Film created for UWE history project in running for prestigious award

Issue date: 21 September 2016


A film documenting a University of the West of England (UWE Bristol) research project about 18th century public executions has been shortlisted for a national prize.

The film, The Ballad of Johnny Walford, has been shortlisted in the Inspiration category of the 2016 Research in Film Awards.

Created by filmmaker and UWE Bristol associate lecturer Nathan Hughes, it was commissioned by the university's Regional History Centre to complement its research project Romancing the Gibbet.

Professor Steve Poole, Regional History Centre Director, said: “The film is part of a research project called Romancing the Gibbet in which we have blended archival research with live performance, poetry and soundscape, in situ, at places in the West Country where public executions took place in the 18th century. It uses balladry and atmospheric imagery to interpret the death by public hanging of John Walford for the murder of his wife near Nether Stowey, Somerset, in 1789.

“The whole project team – Ralph Hoyte, Michael Fairfax and myself are really thrilled that Nathan's film has been shortlisted for the award.”

Established in 2015 by the Arts and Humanities Research Council (AHRC), the Research in Film Awards celebrate short films made about the arts and humanities and their influence on our lives. Hundreds of films were submitted for the awards this year. The winners, to be announced at a ceremony on November 10, will each receive £2,000.

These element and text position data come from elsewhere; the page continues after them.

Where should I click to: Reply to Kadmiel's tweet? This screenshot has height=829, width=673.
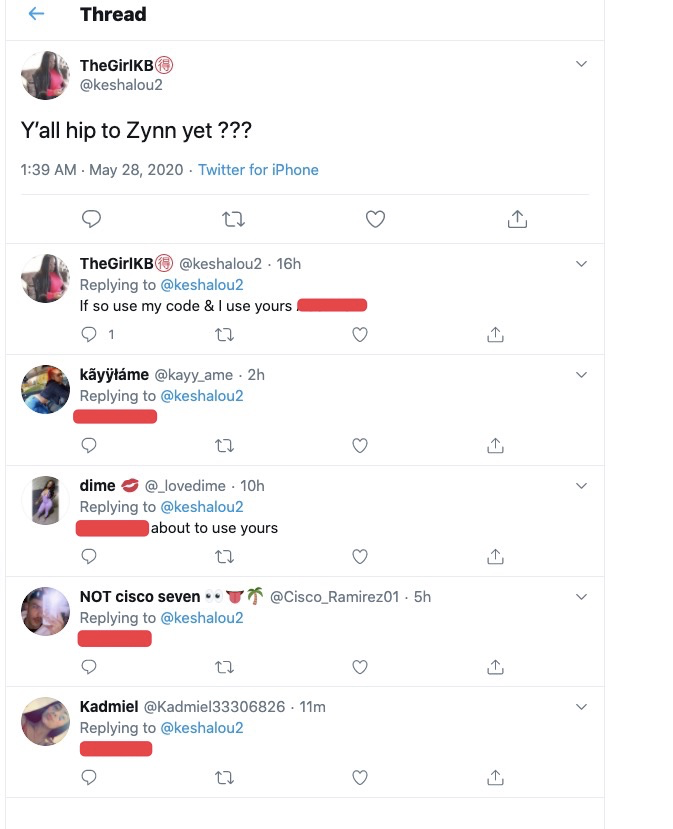pos(88,777)
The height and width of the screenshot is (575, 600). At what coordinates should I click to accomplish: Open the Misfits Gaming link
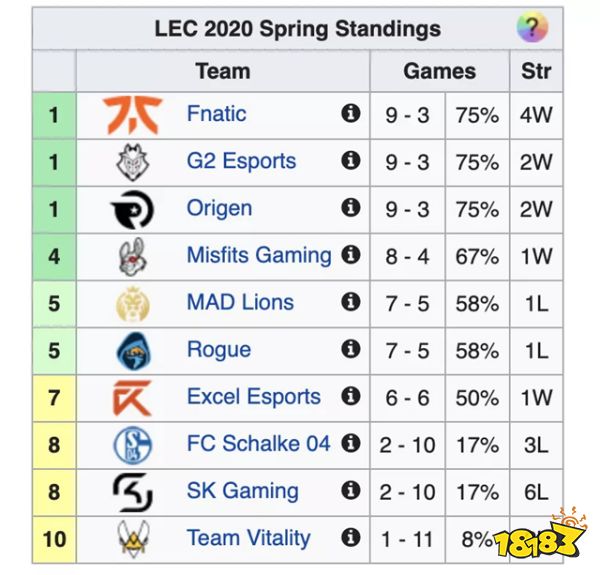pyautogui.click(x=259, y=255)
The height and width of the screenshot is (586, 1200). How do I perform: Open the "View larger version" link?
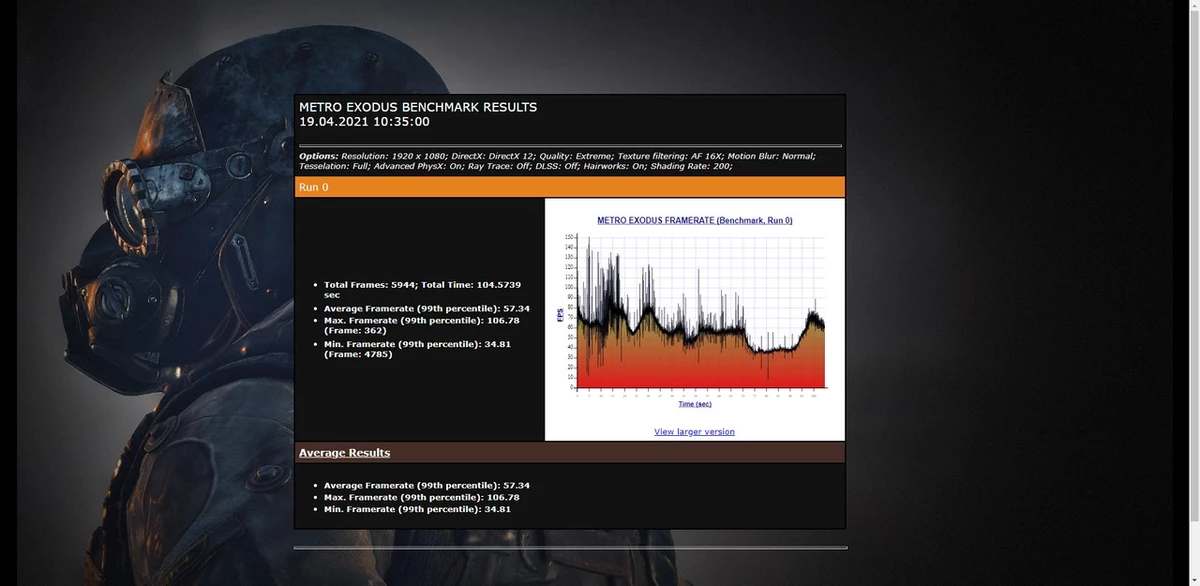coord(694,432)
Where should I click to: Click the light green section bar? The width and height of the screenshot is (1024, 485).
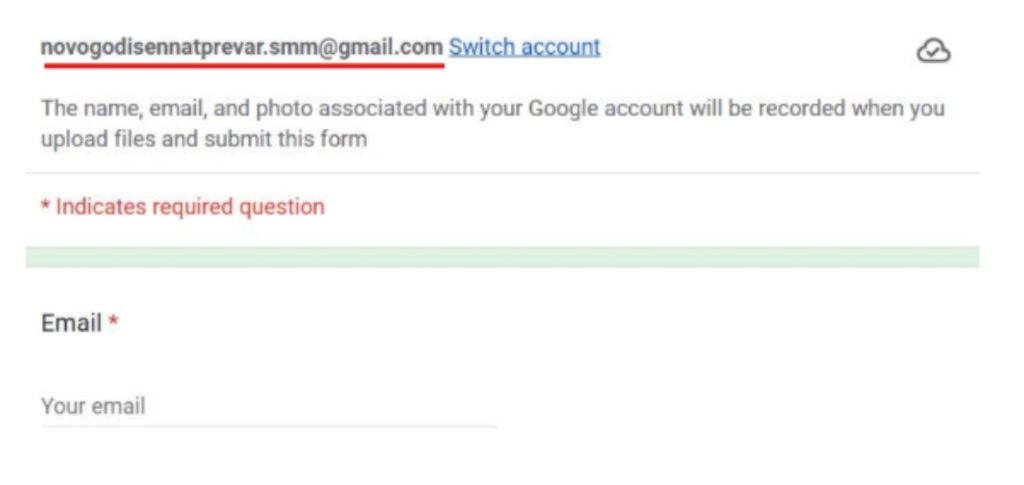(x=502, y=257)
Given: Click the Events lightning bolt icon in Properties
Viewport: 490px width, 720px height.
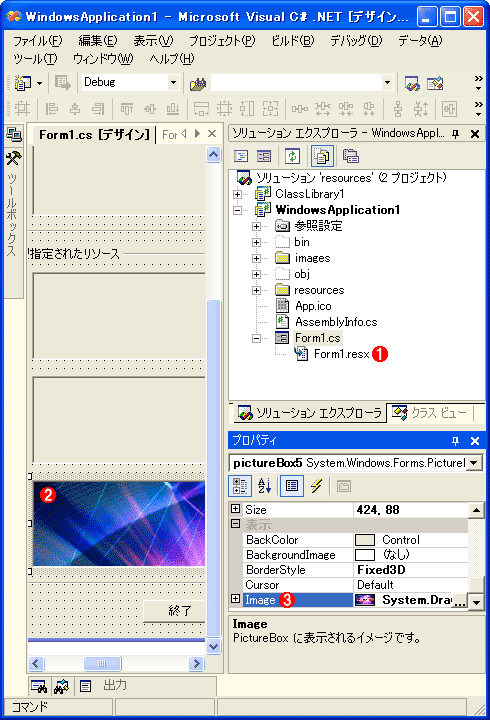Looking at the screenshot, I should (x=316, y=485).
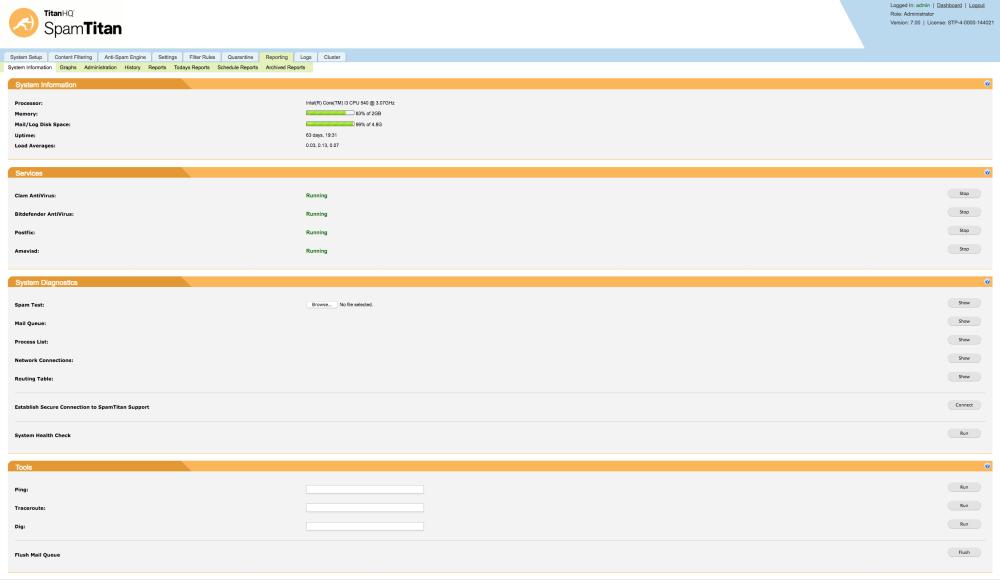
Task: Go to Archived Reports sub-tab
Action: pyautogui.click(x=285, y=67)
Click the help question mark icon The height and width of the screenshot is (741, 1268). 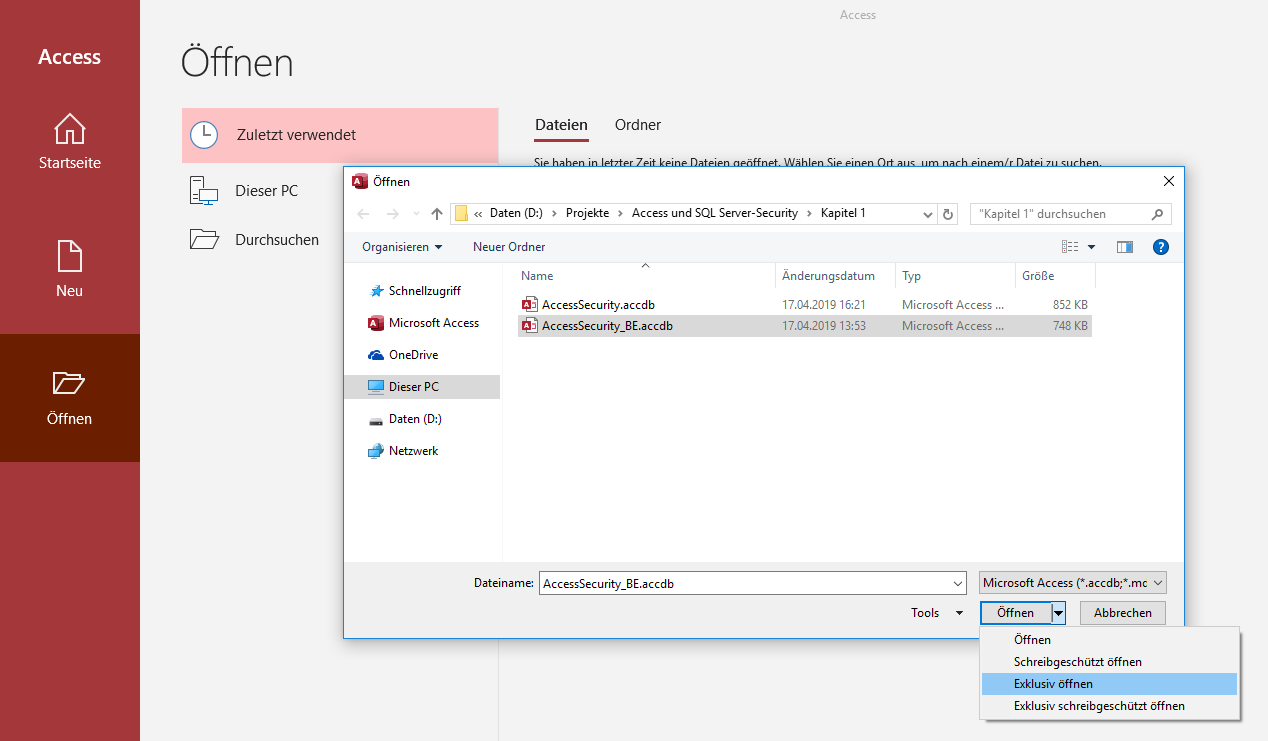point(1161,247)
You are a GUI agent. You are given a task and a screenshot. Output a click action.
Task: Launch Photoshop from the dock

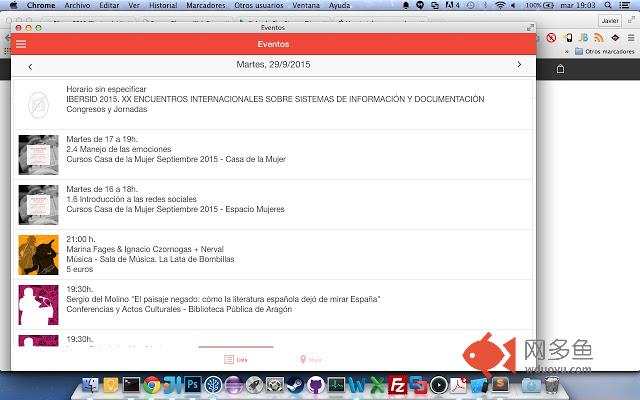pyautogui.click(x=193, y=384)
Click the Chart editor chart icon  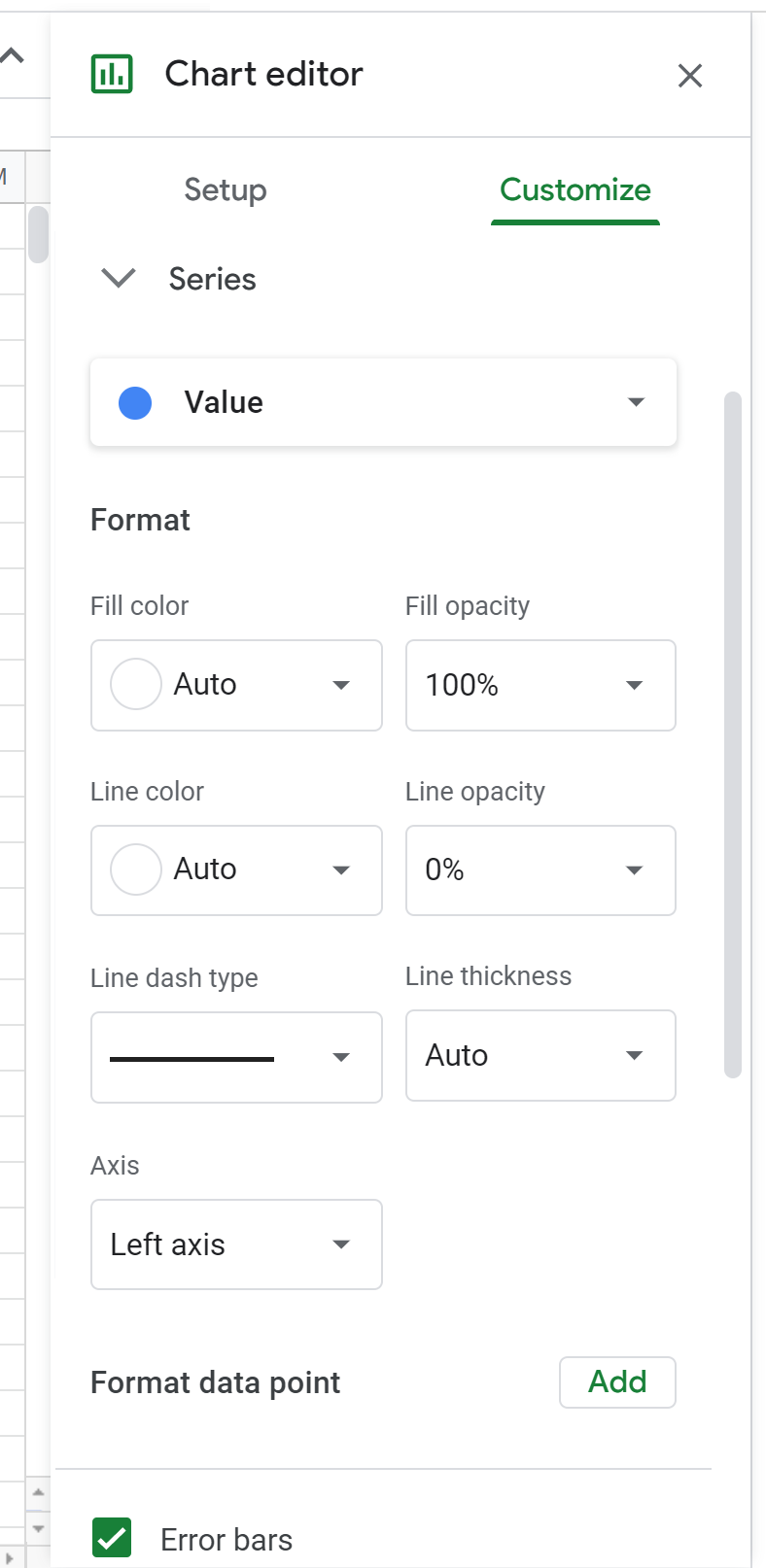112,75
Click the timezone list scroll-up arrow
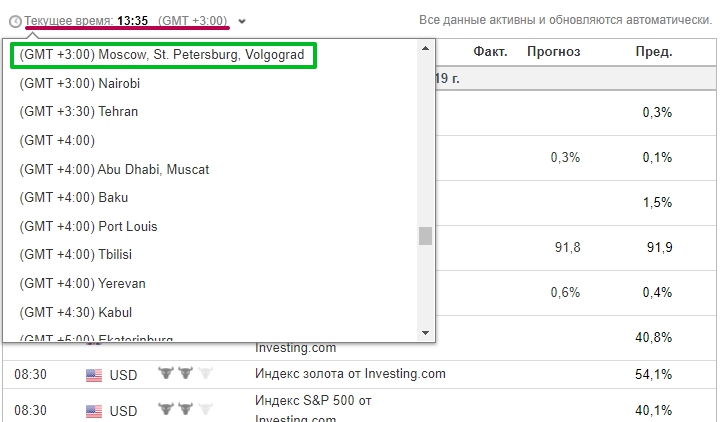This screenshot has width=720, height=422. [x=425, y=48]
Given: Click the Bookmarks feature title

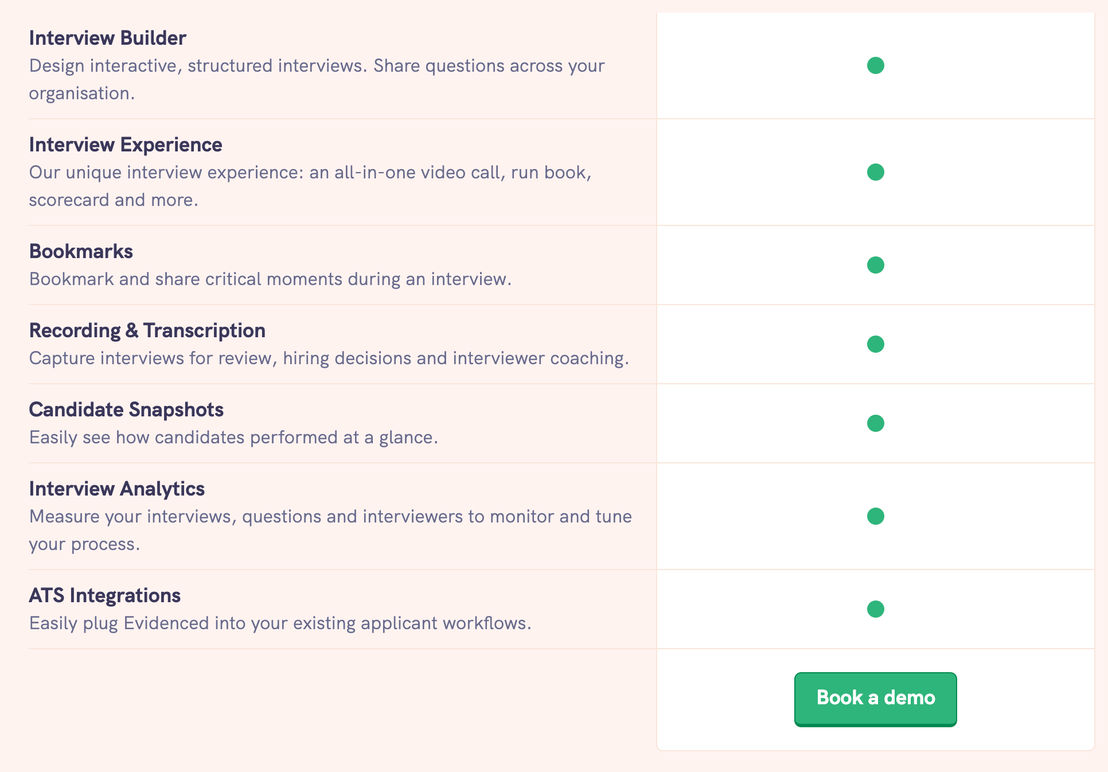Looking at the screenshot, I should tap(81, 251).
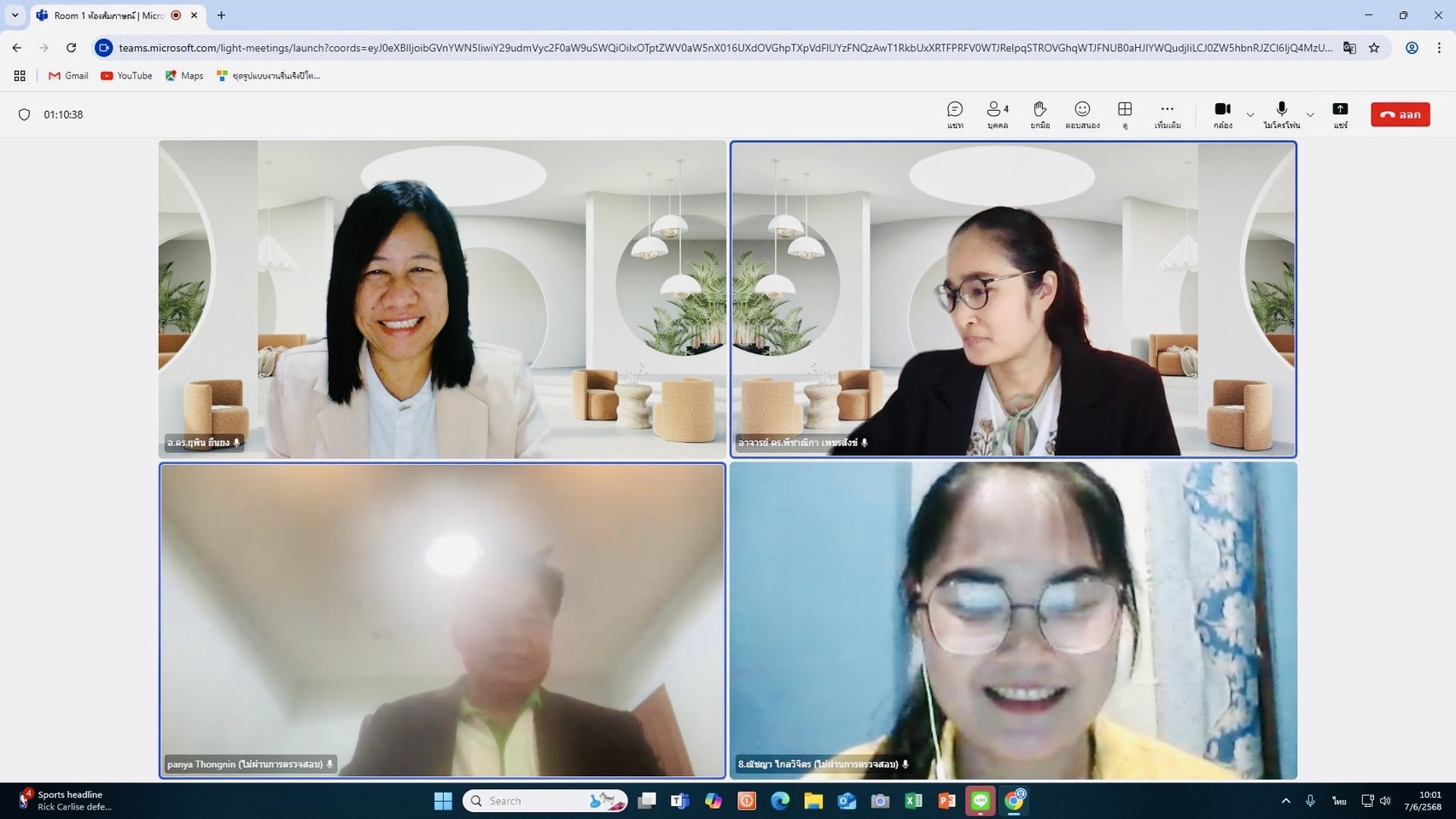Click the shield meeting info icon
This screenshot has width=1456, height=819.
(24, 114)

Judges for the 2016 awards include Professor Tom Inns, Director of the Glasgow School of Art, and writer, broadcaster and film critic, Danny Leigh.

Mike Collins, Head of Communications at the AHRC, said: “The standard of film-making in this year's awards has been exceptionally high and the range of themes covered span the whole breadth of arts and humanities subjects.

“While watching the films I was impressed by the careful attention to detail and rich story telling that the filmmakers had used to engage their audiences. The quality of the shortlisted films further demonstrates the endless potential of using film as way to communicate and engage people with academic research. Above all, the shortlist showcases the art of filmmaking as a way of helping us to understand the world that we live in today.”